API Gatewayでは、APIキーによる認証を設定し、特定のリクエスト元のみアクセスができるように設定をしてください。
設定方法の詳細は下記の記事が参考になります。
※ 一旦、APIキーでの認証について紹介をしました。
さらにアクセス元を限定したい場合は、個別にお問い合わせください。
c. API GatewayのエンドポイントをmiiboのWebhookに設定
a~bで作成したAPIにmiiboのAIを繋いでいきます。
miiboの「外部サービス連携」=> 「Webhook」を開きます。
下記を入力してWebhookを作成します。
・Webhookの名前
・メソッド (GET)
・URL (APIのエンドポイント)
・認証用ヘッダー情報 (APIキーの情報)
・トリガーの種類 / 条件 (お好みで)
・プロンプトに挿入を✅
URLの末尾には、下記のようなクエリーパラメータを付与しましょう。
https://~miibo-kendra-test-api?query=@{query}
@{query}に、会話の中で生成されるクエリーが自動挿入されます。
上記Webhookが発火すると、KendraのAPIで検索を行い、検索を行った結果がプロンプトに挿入されます。

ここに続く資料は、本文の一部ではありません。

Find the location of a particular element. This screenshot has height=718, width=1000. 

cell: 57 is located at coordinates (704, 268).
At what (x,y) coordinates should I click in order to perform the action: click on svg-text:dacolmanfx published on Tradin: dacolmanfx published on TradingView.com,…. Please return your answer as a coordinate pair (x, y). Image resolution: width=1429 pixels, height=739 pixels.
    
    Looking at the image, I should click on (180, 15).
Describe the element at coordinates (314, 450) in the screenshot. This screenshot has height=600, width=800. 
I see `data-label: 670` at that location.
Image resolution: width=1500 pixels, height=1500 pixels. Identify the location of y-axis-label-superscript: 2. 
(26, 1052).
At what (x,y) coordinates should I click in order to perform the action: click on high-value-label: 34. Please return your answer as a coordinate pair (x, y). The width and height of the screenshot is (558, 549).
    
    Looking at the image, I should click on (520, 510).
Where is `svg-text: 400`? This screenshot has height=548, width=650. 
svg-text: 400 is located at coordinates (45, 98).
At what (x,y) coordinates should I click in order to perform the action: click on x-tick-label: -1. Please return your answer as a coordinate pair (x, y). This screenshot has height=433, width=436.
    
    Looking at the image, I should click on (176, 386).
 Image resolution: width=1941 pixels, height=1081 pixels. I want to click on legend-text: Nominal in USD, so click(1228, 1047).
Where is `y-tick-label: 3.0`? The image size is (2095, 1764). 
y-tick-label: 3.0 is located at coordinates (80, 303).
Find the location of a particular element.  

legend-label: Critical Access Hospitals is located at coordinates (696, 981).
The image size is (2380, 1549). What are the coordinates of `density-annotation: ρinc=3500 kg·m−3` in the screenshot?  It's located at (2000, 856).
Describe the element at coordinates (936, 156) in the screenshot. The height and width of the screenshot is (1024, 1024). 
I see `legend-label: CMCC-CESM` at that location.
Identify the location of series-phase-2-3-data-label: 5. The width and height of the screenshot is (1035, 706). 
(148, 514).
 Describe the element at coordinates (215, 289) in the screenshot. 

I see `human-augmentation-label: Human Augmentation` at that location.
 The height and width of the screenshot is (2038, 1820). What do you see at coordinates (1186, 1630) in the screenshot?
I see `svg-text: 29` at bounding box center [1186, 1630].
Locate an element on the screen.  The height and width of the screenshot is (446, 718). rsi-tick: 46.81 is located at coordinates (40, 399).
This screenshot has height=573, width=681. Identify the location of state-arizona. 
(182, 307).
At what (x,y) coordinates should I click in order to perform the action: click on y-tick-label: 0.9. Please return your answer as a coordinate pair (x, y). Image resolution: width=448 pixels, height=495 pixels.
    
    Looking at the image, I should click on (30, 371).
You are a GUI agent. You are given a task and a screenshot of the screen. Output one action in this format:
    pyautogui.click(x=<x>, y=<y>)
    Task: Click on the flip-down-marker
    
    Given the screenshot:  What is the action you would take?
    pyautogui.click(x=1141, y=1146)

ここまで設定をしたら、会話のテストを行って実際に連携ができているかを確認しましょう。
「レポート」-> 「会話のログ」に記載されている会話の履歴では、Kendra APIと接続ができたかのログも確認できます。
まとめ
設定難易度の高い複雑な構成ですが、一度この仕組みができると、通常の業務で生まれたドキュメントをAIに簡単に読み込ませることができます。
劇的に業務効率を上げることができるAIを構築できるので、ぜひお試しください!
尚、AIに食べさせる情報のスコープは慎重にご検討ください。AIと会話ができるメンバーは誰でも食べさせた情報にアクセスができます。
Kendraでは読み込ませる情報のフィルタリング設定も可能なので、どこまでをAIに読み込ませるか、慎重にご判断ください。